Bari in Jazz 2011: Suite for Battling Siki & Miles Davis.

Foto: Davide Del Giudice





Bari in Jazz 2011: Suite for Battling Siki & Miles Davis.

Bari. Intervista a Mauro Gargano.


Tra le produzioni originali presentate durante l’ultima edizione del Bari in Jazz, dedicata quest’anno a Miles Davis, una in particolar modo ha celebrato la relazione tra il trombettista e la boxe, suo sport d’elezione. Un progetto musicale che ha avuto il merito di riportare alla luce la storia di un dimenticato protagonista di questo sport: il pugile franco-senegalese Mbarick Phal, meglio conosciuto come Battling Siki. Una storia di pugilato e di vita, risalente ai primi anni del secolo scorso, che ben rappresenta luci e ombre che spesso accompagnano questa pratica sportiva. Il contrabbassista Mauro Gargano ha scelto di raccontare questa emblematica e controversa vicenda sportiva attraverso una suite ad essa dedicata.



Jazz Convention: Iniziamo dall’introdurre Battling Siki, chi era?


Mauro Gargano: Battling Siki, alias Mbarick Phal, è stato il primo campione del mondo africano nella storia della boxe, e se vogliamo indirettamente il primo”europeo di colore” a conquistarlo. Era senegalese di Saint Louis, ma di passaporto francese in quanto il Senegal all’epoca era una colonia francese. È diventato campione dei mediomassimi il 24 settembre del 1922 a Montrouge battendo contro ogni pronostico il campione del mondo dell’epoca: “l’iperprotetto” Georges Carpentier. È stato un personaggio straordinario dalle mille vite: eroe pluri-decorato nella guerra del ’14-’18, ha lottato contro i pregiudizi razziali ed è stato per molti un precursore delle lotte per l’indipendenza degli afroamericani, ma stranamente da noi in Europa non è molto ricordato.

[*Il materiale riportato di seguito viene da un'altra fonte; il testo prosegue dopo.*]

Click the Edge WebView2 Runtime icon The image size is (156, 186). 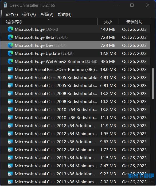(10, 62)
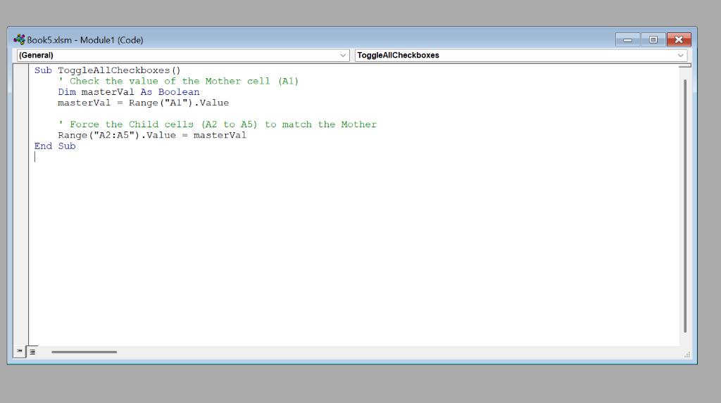Click the VBA module icon in title bar
The image size is (721, 403).
click(x=19, y=39)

JC: Come nasce questo progetto musicale a lui dedicato e quali sono state le varie fasi di scrittura dei brani?


MG: Roberto Ottaviano, direttore artistico del Bari in Jazz, ha dedicato la programmazione di quest’anno a Miles Davis per il ventennale della sua scomparsa. Per questo motivo mi ha contattato chiedendomi di realizzare un progetto espressamente per il festival e di dedicarlo al grandissimo musicista afroamericano. Essendo al corrente del fatto che la maggior parte degli invitati del festival avrebbe omaggiato Miles in tutte le salse possibili, e non essendo io un amante degli “omaggi” in generale, ho cercato di trovare un punto di contatto più personale con Davis. Un punto di vista più “passionale” che musicale. Siamo così giunti alla boxe, una passione che ho in comune con Miles. Miles dedicò a Jack Johnson, primo campione afroamericano della storia, uno dei suoi dischi più belli e meno conosciuti. Ho voluto da un certo punto di vista fare la stessa operazione, ma dedicare il progetto ad un pugile per me importantissimo e dimenticato come Battling Siki, rendendogli indirettamente omaggio. Ho quindi musicato una suite in sei movimenti come i sei rounds che Battling Siki combattè contro George Carpentier, nel celebre incontro in cui conquistò il titolo di campione. In questi sei rounds ho descritto musicalmente le sei tappe fondamentali della vita di Battling Siki che si possono riassumere nei nomi delle sei città che lo hanno ospitato: Saint Louis, Marsiglia, Amsterdam, Parigi, Dublino, New York, più una “ghost-track” finale intitolata “Ritorno a Saint Louis”, che ha lo scopo di chiudere il cerchio. Ho cercato di avvicinarmi come idea al suono d’orchestra del Miles di Jack Johnson ed ho sviluppato quindi le composizioni a partire da frammenti di temi e soli che Davis suonò in dischi come ESP, Ascenseur pour l’echafaud, Jack Johnson, Live-Evil e On the Corner.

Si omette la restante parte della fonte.